Nonetheless, Chung was arrested and at two different jails admitted the murder of Sargent to two different snitches. The first judge cautioned the jury about the danger of believing the testimony of jailhouse rats but, being guided by case law, he allowed the testimony to be weighed. A conviction followed, then an appeal. The Appellate Court judge excluded the testimony of the jailhouse informants and Chung was ultimately found not guilty.

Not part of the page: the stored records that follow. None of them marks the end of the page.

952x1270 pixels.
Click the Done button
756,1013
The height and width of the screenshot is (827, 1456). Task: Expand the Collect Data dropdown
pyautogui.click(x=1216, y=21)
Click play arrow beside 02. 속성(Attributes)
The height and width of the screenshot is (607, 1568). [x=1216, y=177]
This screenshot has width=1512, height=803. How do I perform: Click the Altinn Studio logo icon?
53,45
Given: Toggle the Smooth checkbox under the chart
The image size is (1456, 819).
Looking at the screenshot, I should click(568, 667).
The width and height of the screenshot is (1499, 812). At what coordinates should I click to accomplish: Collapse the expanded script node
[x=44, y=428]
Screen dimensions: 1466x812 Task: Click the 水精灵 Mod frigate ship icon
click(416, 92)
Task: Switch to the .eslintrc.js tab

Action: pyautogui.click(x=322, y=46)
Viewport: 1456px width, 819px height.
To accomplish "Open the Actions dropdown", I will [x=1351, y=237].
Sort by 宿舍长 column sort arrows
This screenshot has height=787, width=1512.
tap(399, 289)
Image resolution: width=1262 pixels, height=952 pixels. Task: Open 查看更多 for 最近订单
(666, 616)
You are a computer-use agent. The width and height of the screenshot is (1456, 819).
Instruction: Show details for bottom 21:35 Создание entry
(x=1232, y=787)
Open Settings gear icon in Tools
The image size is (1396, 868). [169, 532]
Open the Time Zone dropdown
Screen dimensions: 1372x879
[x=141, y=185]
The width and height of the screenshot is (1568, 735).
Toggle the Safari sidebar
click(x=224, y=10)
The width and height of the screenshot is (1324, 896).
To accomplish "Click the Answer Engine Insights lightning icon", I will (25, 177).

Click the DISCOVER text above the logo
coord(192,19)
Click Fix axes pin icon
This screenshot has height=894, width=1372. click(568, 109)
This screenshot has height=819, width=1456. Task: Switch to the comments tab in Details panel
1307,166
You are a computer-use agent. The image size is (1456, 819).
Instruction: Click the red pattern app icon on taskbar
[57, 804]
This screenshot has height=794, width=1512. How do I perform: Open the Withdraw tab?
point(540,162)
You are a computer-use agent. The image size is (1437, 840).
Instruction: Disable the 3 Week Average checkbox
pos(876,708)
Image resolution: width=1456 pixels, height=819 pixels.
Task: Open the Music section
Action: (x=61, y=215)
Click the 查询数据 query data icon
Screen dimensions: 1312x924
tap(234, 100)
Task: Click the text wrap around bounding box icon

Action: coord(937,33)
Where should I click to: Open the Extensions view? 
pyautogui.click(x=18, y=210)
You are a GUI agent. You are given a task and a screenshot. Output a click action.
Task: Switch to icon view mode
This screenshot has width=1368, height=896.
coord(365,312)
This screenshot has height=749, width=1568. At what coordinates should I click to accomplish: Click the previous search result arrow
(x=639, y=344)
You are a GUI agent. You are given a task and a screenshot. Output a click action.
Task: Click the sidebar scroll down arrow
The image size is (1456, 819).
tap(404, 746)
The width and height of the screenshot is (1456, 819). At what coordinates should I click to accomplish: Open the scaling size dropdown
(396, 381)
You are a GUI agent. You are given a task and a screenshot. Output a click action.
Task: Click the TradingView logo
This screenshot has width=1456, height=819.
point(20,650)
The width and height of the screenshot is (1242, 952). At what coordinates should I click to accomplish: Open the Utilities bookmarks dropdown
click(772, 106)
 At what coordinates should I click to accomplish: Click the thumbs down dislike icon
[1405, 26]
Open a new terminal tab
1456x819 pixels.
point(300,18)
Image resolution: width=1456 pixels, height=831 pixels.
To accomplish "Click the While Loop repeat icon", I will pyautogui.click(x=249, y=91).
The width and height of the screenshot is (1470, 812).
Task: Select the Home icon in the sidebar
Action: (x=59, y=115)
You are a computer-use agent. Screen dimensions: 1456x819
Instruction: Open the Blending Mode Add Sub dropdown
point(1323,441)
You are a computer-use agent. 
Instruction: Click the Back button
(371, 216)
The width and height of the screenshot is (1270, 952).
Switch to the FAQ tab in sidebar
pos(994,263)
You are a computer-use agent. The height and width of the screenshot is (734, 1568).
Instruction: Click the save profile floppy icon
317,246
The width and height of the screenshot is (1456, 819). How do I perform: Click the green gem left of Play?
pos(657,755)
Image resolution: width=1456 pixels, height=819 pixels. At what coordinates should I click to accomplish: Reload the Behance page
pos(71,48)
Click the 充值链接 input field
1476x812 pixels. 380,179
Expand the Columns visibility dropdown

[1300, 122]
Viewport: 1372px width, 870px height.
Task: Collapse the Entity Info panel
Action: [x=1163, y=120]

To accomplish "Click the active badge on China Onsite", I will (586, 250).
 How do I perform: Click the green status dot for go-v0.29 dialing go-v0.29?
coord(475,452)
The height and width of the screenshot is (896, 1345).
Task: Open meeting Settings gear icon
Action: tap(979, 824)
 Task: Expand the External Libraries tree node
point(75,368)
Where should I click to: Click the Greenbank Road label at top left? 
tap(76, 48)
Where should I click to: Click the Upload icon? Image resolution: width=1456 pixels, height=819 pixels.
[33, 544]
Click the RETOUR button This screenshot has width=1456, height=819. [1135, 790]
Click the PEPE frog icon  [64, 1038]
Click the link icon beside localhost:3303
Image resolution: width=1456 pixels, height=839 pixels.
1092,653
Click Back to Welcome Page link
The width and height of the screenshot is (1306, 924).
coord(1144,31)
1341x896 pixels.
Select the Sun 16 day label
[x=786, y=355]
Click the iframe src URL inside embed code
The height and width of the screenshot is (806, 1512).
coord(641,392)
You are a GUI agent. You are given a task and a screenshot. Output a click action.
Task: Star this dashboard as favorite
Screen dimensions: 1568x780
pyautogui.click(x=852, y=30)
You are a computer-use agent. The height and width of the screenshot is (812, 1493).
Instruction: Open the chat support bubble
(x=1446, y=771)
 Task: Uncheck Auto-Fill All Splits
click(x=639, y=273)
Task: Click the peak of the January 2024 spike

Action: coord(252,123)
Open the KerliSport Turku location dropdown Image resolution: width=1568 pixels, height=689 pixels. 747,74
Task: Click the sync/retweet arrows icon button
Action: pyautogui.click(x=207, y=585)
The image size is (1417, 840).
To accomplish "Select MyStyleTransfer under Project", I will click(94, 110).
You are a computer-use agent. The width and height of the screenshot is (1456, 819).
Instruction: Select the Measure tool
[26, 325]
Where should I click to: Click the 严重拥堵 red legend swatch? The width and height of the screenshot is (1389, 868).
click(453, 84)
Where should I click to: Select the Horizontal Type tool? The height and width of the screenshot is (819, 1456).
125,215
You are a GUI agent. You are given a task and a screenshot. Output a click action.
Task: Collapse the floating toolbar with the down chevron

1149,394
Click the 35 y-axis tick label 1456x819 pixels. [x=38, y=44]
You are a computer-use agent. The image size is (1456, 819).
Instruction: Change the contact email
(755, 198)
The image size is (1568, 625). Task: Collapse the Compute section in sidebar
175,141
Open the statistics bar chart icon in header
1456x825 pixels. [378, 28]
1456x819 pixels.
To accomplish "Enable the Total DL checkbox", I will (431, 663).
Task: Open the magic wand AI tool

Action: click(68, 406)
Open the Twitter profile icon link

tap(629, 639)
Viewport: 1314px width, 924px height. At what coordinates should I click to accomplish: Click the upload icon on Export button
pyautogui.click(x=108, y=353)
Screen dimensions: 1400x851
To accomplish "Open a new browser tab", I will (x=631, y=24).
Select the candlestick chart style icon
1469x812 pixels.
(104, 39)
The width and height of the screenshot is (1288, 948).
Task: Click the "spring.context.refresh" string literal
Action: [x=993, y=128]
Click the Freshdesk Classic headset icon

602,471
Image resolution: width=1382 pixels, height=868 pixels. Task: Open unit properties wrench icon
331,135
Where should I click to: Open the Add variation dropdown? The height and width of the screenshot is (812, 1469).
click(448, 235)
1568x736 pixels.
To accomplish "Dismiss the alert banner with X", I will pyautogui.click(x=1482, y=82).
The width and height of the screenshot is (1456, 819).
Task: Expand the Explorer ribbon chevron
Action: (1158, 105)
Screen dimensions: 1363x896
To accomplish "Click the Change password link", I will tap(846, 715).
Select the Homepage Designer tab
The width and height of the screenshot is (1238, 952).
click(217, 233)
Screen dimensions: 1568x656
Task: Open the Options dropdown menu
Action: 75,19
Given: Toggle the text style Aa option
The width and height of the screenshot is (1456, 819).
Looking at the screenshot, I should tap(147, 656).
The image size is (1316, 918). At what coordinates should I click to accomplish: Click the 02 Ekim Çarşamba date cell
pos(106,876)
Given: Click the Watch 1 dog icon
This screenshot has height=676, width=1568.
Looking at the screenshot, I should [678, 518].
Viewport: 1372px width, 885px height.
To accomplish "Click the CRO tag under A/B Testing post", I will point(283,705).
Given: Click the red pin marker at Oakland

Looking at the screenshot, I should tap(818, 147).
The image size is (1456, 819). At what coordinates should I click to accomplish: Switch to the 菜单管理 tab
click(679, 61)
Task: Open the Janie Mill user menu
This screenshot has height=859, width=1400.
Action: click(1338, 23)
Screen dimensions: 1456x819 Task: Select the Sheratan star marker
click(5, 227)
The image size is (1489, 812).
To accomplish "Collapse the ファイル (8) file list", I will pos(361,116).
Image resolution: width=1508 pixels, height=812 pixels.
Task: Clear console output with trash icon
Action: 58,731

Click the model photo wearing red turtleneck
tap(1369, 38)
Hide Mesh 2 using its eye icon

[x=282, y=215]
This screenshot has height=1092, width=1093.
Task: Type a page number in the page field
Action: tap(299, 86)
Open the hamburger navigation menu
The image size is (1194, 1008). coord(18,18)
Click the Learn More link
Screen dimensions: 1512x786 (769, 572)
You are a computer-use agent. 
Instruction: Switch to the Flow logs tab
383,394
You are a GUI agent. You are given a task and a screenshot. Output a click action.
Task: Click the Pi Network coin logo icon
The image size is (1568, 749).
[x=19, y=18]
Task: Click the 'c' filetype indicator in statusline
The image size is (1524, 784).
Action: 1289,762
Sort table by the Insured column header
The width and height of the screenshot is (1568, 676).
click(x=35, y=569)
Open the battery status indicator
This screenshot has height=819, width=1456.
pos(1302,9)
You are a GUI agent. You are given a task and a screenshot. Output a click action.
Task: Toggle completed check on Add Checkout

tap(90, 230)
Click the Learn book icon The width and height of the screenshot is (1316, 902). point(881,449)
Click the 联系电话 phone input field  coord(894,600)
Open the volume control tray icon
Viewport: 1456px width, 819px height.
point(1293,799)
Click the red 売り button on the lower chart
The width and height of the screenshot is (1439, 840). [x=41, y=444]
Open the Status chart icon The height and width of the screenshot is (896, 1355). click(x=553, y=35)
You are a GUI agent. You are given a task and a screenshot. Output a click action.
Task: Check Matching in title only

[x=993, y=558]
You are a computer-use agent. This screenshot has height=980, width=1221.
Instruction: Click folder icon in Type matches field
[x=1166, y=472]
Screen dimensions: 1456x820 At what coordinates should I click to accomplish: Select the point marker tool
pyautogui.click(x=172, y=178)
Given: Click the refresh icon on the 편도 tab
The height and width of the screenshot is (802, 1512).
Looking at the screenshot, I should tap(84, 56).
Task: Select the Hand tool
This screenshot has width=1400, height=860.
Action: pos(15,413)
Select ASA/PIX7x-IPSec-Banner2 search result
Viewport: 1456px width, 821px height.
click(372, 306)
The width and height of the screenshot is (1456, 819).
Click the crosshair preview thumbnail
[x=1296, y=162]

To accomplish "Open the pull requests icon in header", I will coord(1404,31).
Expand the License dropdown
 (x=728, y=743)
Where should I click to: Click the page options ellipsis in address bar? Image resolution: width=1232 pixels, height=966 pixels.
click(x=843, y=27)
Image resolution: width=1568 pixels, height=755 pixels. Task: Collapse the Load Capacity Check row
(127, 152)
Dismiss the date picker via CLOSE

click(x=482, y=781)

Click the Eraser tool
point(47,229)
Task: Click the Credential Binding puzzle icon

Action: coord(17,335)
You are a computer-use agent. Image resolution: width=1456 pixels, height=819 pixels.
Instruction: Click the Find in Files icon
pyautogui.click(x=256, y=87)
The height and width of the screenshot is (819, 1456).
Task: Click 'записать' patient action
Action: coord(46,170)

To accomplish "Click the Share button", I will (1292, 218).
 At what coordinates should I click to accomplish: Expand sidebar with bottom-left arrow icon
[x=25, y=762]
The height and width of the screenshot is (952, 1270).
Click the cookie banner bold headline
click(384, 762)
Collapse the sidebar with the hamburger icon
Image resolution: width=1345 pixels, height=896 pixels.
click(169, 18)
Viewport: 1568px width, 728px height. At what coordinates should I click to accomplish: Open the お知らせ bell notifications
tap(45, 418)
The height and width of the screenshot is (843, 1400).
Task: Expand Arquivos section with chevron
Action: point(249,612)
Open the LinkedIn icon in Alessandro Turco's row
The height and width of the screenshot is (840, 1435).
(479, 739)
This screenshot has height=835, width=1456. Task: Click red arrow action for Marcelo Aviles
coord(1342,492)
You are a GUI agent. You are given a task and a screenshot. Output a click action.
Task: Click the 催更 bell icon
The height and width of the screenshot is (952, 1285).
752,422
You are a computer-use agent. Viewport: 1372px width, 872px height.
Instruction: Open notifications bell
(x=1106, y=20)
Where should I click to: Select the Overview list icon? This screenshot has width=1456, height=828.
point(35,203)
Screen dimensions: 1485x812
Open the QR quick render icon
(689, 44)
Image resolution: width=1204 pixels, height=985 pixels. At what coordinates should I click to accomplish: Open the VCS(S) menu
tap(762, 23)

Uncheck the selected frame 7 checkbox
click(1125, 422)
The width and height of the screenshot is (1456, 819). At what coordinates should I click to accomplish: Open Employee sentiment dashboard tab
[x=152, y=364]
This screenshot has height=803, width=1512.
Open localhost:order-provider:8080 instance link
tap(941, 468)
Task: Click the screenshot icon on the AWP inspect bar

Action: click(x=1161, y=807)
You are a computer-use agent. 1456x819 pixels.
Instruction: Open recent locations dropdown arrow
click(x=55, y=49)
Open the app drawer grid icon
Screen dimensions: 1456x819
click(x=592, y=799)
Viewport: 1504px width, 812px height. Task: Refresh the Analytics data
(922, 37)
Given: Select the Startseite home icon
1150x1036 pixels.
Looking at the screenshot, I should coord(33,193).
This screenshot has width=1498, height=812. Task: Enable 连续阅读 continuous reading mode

And now to the fastest confession ever obtained. The undercover RCMP member made his initial approach toward the murder suspect with the request to participate in some shady, but risk-free undertaking for some quick cash. The suspect looked over at him and said, “I don’t know if you want to get involved with me, man. I killed a guy a few years ago and the cops are still all over me.” The suspect was assured that his previous malfeasance wouldn’t be a problem.

A Case of Best-laid Plans

A woman in her late eighties lived alone in her family home on 12th Avenue just east of Victoria Drive. Her son had moved to the suburbs and visited frequently, but she wanted to maintain her independence in her own home. Recognizing that she was frail, she had set up a system with her next-door neighbour. Every morning she would lift up the shade in her kitchen, and this would be a signal to the neighbour that all was well. When the shade wasn’t lifted one Friday morning, the neighbour thought, “Oh, she has probably just forgotten,” but didn’t take any action to confirm that theory. But on Saturday the shade was still down and the neighbour called the police.

I was the acting corporal that morning and as Crowther and I rolled up to the scene, so did another constable and a female reserve officer whose day job was practicing medicine. At the time, Crowther and I took turns kicking in doors, which is pretty much the most fun a police officer can have. It was his turn. The neighbour showed up at the door and told us that the woman’s son was on his way and would be on-site with a key in about twenty minutes.

I looked over at Crowther and said, “Kick it in.”

The neighbour said, “But he’ll be here in twenty minutes!”

Crowther gave me the look that said, “We are just going in to find a body so there’s really no hurry.”

I told Crowther, “Kick it in now, or I’ll kick it in, and this one still counts as your turn.”

That old door just exploded in splinters from the frame. I went in first, checking the lower rooms, expecting to find a corpse, but as I went up the stairs, I heard a weak voice calling, “Police, help! Police!” The woman had fallen down between the kitchen table and wall and was unable to extricate herself. Our reserve doctor and I helped the woman up, and she asked, “Why didn’t they call you yesterday? The shade was down.”